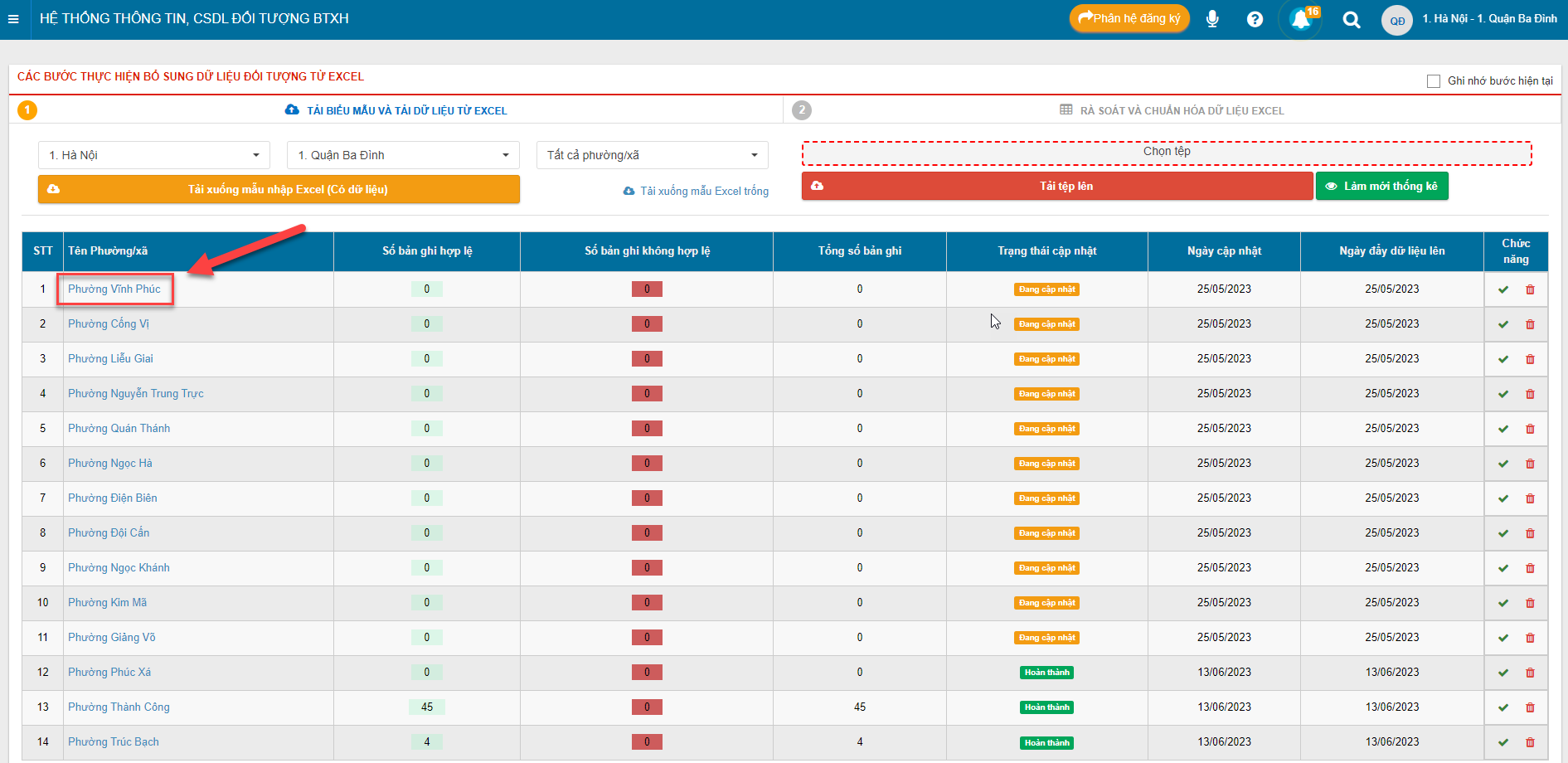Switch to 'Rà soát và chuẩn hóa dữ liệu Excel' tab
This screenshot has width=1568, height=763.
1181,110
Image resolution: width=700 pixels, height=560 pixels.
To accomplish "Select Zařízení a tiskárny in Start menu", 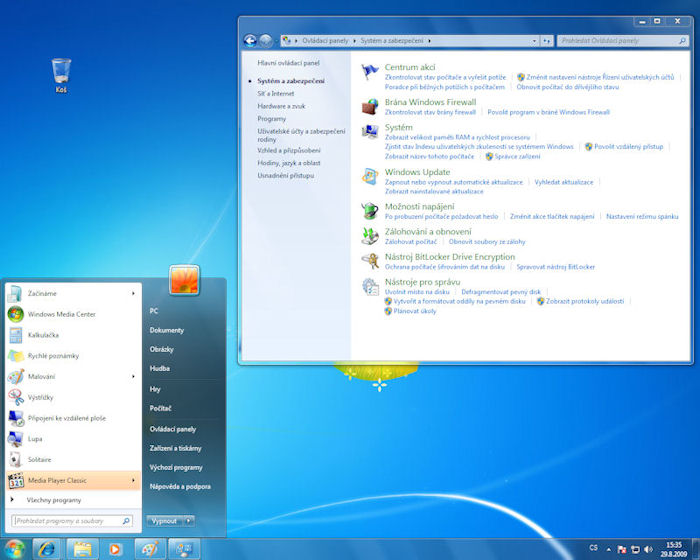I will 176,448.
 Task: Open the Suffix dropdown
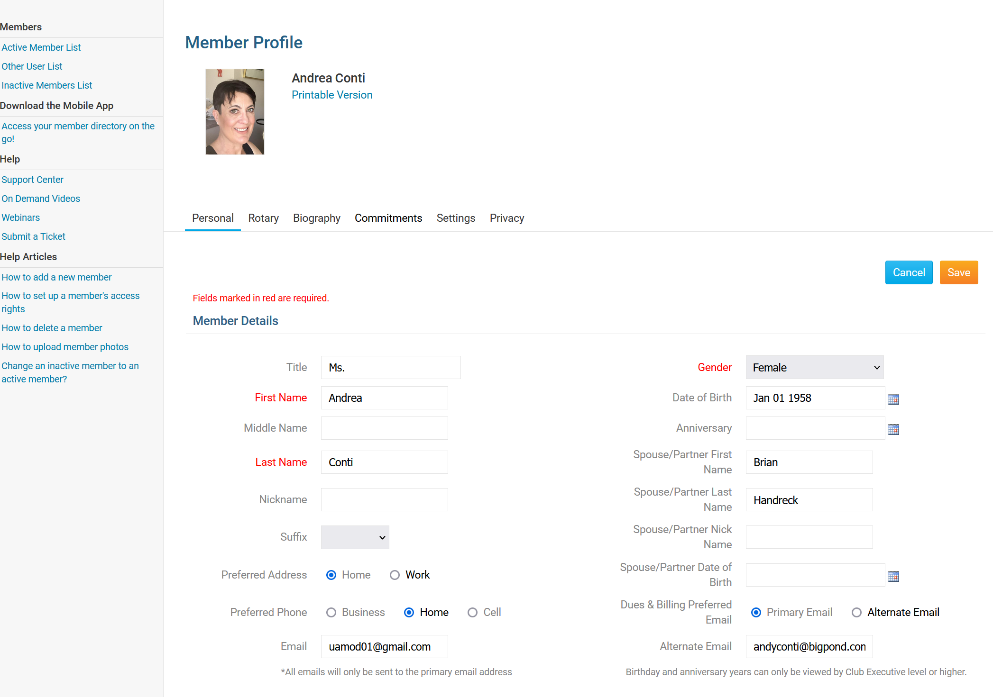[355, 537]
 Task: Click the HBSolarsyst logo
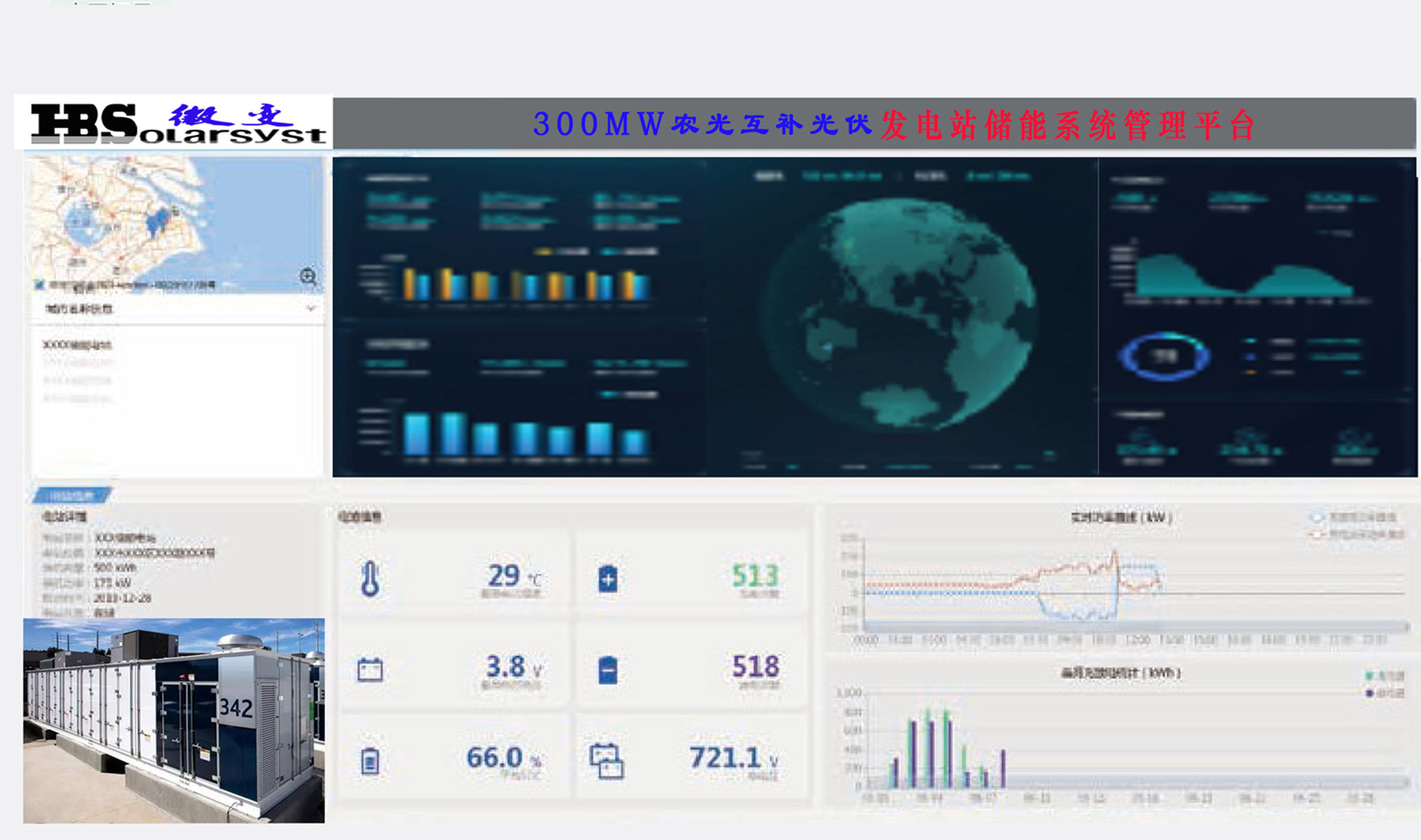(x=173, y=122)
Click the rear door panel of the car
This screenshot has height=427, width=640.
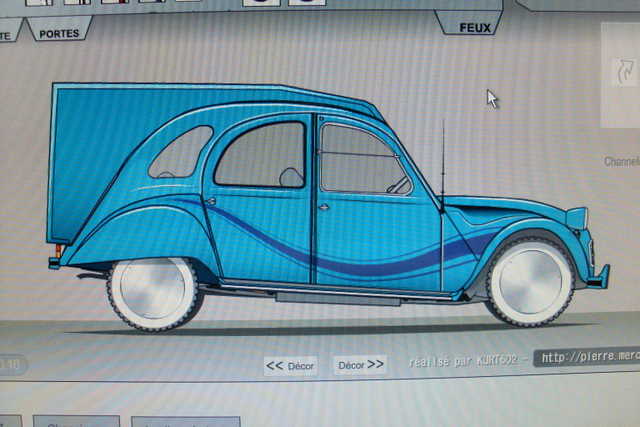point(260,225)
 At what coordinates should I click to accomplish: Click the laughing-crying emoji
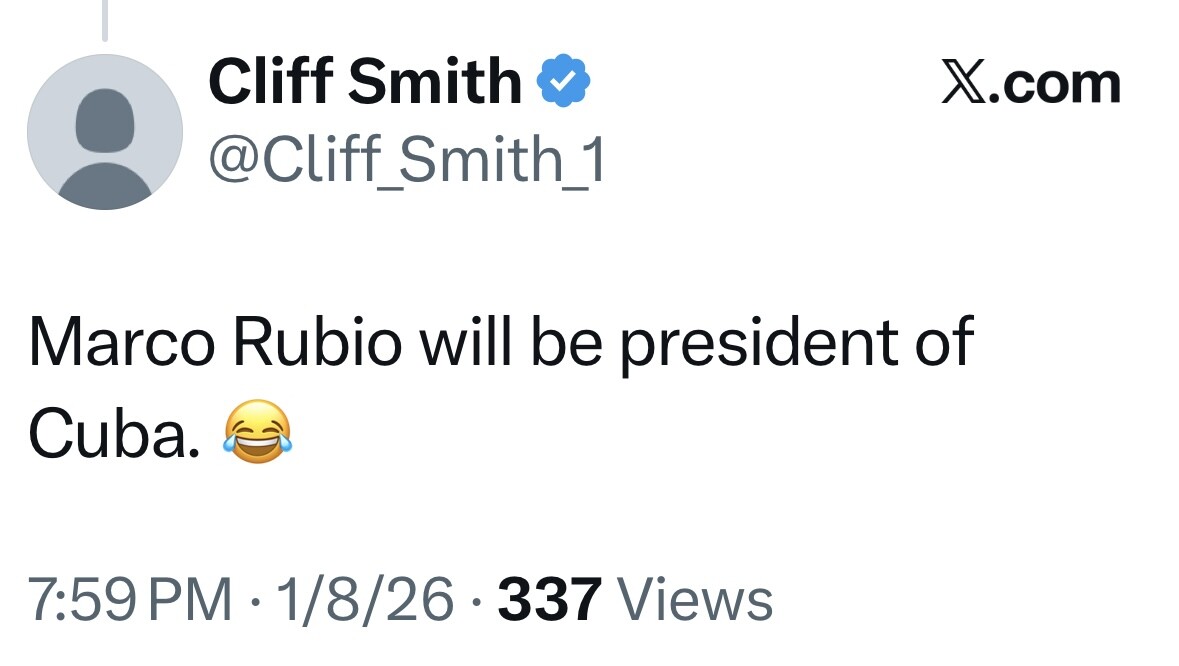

**Written exercise**
Repeat the material word for word, from the line containing "Task: Open the Suffix dropdown" through the end of the material, including both ends. Leave the pictures out.

**Solution to this exercise**
 Task: Open the Suffix dropdown
[355, 537]
 Task: Click the HBSolarsyst logo
(x=173, y=122)
Click the rear door panel of the car
This screenshot has height=427, width=640.
point(260,225)
 At what coordinates should I click to accomplish: Click the laughing-crying emoji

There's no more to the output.